Cuando despertó, se encontró en una vieja cabaña de madera. Salió y solo veía árboles secos y un abandono inminente. Aún mareada por el alcohol, dio un paso afuera, intentando recuperar el equilibrio. Se quito la mano de la cara y mientras alzaba la vista, en un parpadeo una sombra cayó sobre ella desde las alturas. No pudo reaccionar. Algo afilado se hundió en su cuello, y un ardor abrasador le recorrió las entrañas. Era un vampiro en frenesí, con los ojos desbordando un líquido oscuro.
Cayó al piso. Con el poco aliento que le quedaba murmuro:
― ¿Por qué yo? Lo último que pudo ver, fueron unos pies pálidos con uñas afiladas. Su cuerpo se convulsionó y murió.
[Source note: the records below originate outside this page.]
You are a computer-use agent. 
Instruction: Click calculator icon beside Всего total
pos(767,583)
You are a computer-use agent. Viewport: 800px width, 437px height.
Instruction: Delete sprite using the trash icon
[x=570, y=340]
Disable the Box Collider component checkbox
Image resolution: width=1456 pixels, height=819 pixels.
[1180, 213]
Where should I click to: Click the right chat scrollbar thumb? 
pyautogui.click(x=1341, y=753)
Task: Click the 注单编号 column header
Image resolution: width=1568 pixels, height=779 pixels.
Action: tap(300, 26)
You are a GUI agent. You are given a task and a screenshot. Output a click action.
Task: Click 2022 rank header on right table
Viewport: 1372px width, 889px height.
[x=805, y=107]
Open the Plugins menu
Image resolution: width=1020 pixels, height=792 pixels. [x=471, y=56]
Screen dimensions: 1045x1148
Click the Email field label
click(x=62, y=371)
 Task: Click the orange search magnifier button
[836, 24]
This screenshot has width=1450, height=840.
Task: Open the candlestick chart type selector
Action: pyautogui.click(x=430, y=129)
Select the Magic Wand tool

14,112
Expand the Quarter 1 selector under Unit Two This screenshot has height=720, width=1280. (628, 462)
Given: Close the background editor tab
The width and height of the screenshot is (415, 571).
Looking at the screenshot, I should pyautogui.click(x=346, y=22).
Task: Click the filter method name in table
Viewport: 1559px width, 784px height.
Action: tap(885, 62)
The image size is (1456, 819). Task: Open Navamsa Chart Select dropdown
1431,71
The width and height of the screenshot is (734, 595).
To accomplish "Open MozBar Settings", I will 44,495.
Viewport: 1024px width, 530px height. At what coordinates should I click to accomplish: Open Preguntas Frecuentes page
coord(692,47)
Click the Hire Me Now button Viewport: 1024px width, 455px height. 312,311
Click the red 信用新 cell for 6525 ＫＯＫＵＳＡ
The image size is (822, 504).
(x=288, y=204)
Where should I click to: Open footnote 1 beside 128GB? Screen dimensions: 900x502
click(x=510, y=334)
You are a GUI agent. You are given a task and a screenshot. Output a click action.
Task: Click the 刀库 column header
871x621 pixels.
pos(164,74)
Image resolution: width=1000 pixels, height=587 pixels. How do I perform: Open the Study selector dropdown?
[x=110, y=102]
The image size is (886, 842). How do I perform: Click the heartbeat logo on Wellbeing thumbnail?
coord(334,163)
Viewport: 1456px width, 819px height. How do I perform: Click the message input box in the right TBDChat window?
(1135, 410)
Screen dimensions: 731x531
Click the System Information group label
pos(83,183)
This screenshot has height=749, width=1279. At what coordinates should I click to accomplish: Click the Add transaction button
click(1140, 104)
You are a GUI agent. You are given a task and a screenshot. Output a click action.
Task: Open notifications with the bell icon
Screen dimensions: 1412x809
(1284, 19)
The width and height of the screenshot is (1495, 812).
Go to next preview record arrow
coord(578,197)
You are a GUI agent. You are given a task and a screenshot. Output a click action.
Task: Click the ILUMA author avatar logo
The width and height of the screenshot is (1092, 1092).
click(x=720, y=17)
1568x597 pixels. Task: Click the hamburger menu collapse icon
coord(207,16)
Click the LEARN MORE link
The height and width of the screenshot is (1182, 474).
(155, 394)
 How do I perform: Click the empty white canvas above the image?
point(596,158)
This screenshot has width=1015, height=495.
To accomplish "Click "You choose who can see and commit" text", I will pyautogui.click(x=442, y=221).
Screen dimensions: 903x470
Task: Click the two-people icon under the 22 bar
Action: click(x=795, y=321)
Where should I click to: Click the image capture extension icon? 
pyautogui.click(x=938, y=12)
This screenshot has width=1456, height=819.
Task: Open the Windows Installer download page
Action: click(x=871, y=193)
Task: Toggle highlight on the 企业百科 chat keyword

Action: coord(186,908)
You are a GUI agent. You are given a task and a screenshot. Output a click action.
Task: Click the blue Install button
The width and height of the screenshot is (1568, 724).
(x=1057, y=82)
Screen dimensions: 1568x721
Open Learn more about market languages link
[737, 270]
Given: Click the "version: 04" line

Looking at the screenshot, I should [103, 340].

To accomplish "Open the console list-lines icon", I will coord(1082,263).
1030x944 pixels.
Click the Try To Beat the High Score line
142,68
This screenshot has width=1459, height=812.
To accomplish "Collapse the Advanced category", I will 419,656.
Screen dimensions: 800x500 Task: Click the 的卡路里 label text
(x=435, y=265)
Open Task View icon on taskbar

La oscuridad la reclamó de nuevo. Cuando despertó, el mundo había cambiado. Los colores eran más vibrantes, cada detalle se revelaba con una nitidez impecable. Miró sus manos: pálidas, frías, afiladas. Ya no era humana. La eterna vida le daba la bienvenida. Toco sus colmillos largos y afilados, sintió una lujuria insaciable de hambre que despertaba en su interior.
Giró la cabeza en todas direcciones, y vio a lo lejos un viejo letrero, a pesar de las grietas y la pintura desvanecida, las letras aún eran legibles: ShadoVeil. Era como si su visión se hubiera amplificado. Un escalofrío le recorrió la espalda al recordar lo que había sucedido. La mordida. El cambio. Toco la herida en su cuello, vio sangre, no sintió dolor.
Su mente se llenó de preguntas mientras la necesidad de alimentarse se volvía cada vez más insoportable. Busco al culpable, pero su atacante había escapado, apretó sus colmillos jurando venganza mientras hacia un bulto de tierra con su mano. Levanto la mirada al sentir una presencia… volteo atrás. Era una figura femenina con cuernos y cola de demonio, vestida con el uniforme de un general. Cada hebilla, cada medalla y cada pliegue del atuendo irradiaban poder, autoridad y disciplina.
—Bienvenida al nuevo mundo, recluta. ¿Tienes hambre?